Model Selection for Environment Testing

Main criteria for deciding models to test in your environment are:
  • Whether you want to self-host vs. use an API
  • How hard your task is, and whether reasoning is required/helpful
  • How high-throughput you need for inference

Self-hosting with vLLM

Self-hosting makes most sense when you can host across one or more GPUs (depending on model size and want high total throughput in terms of parallel requests but are less sensitive to tok/s on a per-request basis, or are testing with a small model which isn’t easily available via API a high-throughput API — perfect for large evals on small models. For evals, you’ll want much more headroom than the bare minimum. For example, you could self-host a 32B dense model on a 48GB GPU in FP8, but will likely find that this is pretty slow in terms of total throughput for many parallel requests. We recommend using the Qwen3 series via vLLM for most self-hosted testing. Qwen has some excellent docs for getting started with self-hosting here. The 30B-A3B series of models also offers a great sweet spot for powerful models with small footprints and very fast inference (due to having only 3B active parameters).

Models to consider

Non-thinking:
  • Qwen3-30B-A3B-Instruct-2507
  • Qwen3-Coder-30B-A3B-Instruct
  • Qwen3-4B-Instruct-2507
Thinking:
  • Qwen3-30B-A3B-Thinking-2507
  • Qwen3-4B-Thinking-2507
Earlier series (mostly useful for smallest models + RL training experiments):
  • Qwen3-8B (thinking)
  • Qwen3-1.7B (thinking)
  • Qwen3-0.6B (thinking)

Notes on Qwen3 series

  • All Qwen3 models offer FP8 versions. If you’re using an Ada/Hopper/Blackwell GPU this is likely what you’ll want to use for improved speed (and negligible performance differences).
  • The 235B model series is quite strong, but is also widely available from API providers at low costs ($0.13/$0.6 per M toks in/out), and is generally not economical for self-hosting unless you’re doing high-throughput synthetic data generation with a highly optimized hosting configuration.
  • For RL training, you’ll want to use a modified chat template which avoids stripping <think> sections when applied to messages; a collection with pre-modified templates is available here.
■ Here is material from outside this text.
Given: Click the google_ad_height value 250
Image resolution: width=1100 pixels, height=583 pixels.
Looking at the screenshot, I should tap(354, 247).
OpenAI-compatible API models

DeepSeek API

  • Non-thinking: deepseek-chat (V3.1 non-thinking)
  • Thinking: deepseek-reasoner (V3.1 thinking)

OpenAI API

  • Non-thinking: gpt-4.1 (-mini, -nano)
  • Thinking: o4-mini, gpt-5 (-mini, -nano)
    • Note: thinking summary not exposed for chatcompletions

Anthropic API

  • Non-thinking: Haiku 3.5, Sonnet 4
  • Thinking: Sonnet 4 (with extra_body={"thinking": { "type": "enabled", "budget_tokens": 2000 }} in sampling_args)

Gemini API

  • Thinking: gemini-2.5-pro, gemini-2.5-flash, gemini-2.5-flash-lite
    • With reasoning_effort = "low" / "medium" / "high" in sampling_args
  • Non-thinking: gemini-2.5-flash, gemini-2.5-flash-lite
    • With reasoning_effort = "none" in sampling_args

OpenRouter API

Has most popular open-weights models at low prices from many providers (along with entrypoints for all major proprietary models), pick your favorites.